-- Opening Marker --

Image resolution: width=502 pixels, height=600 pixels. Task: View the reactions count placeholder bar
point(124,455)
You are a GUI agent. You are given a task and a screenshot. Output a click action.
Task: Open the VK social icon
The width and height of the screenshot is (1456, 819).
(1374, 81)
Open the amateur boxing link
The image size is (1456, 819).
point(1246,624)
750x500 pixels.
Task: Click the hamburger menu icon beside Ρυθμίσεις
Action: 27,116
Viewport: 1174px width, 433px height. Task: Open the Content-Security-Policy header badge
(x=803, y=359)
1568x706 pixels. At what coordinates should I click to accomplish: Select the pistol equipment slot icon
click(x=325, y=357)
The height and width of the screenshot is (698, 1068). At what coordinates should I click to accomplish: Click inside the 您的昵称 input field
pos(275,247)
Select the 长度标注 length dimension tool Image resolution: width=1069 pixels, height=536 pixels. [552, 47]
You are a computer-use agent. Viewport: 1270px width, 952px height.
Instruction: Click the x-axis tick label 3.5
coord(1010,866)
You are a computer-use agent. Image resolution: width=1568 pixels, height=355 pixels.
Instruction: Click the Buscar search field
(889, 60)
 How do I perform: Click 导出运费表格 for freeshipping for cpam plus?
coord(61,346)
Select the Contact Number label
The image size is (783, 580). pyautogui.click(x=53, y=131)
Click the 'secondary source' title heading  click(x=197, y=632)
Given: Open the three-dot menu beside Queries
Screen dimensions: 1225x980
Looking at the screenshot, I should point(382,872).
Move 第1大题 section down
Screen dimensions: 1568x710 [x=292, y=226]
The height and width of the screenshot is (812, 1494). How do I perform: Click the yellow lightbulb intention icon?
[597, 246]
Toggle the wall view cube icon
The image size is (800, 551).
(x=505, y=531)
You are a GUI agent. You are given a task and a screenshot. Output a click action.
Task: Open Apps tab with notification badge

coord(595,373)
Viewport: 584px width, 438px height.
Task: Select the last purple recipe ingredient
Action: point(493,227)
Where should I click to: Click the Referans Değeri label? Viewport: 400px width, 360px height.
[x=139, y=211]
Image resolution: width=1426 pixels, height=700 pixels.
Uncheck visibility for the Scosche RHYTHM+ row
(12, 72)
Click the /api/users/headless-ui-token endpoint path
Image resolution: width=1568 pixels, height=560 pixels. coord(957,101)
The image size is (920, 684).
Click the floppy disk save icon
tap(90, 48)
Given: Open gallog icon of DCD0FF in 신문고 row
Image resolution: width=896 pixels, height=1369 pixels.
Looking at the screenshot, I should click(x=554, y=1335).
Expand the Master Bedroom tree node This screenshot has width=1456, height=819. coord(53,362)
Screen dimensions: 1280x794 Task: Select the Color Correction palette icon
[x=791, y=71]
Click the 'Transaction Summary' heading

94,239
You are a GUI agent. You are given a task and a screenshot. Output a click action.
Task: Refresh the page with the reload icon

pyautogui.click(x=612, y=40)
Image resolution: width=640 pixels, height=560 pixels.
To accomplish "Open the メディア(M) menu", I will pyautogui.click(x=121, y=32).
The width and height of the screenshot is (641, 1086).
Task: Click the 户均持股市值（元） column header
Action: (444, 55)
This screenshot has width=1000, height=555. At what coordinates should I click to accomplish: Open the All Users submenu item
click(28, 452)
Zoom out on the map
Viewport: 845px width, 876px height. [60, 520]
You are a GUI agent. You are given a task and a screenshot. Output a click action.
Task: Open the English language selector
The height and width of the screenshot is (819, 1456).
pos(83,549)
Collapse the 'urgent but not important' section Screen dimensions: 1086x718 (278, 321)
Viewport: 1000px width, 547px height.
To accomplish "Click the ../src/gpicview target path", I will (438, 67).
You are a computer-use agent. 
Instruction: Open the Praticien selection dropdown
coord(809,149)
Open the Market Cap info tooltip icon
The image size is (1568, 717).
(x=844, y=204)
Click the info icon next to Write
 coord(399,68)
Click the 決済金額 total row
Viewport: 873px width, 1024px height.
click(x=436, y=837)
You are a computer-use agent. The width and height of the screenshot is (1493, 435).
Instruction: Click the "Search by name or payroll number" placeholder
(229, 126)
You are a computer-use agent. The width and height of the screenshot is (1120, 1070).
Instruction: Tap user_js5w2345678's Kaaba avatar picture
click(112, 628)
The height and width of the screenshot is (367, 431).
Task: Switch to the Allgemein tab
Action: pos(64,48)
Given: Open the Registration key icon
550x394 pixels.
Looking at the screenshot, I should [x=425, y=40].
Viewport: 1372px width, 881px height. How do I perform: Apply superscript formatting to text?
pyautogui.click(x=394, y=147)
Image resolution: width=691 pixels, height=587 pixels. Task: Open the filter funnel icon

-- Closing Marker --

» The task
Give the number of lines in the listing above that contain "computer", and nothing else.

» Solution to this problem
5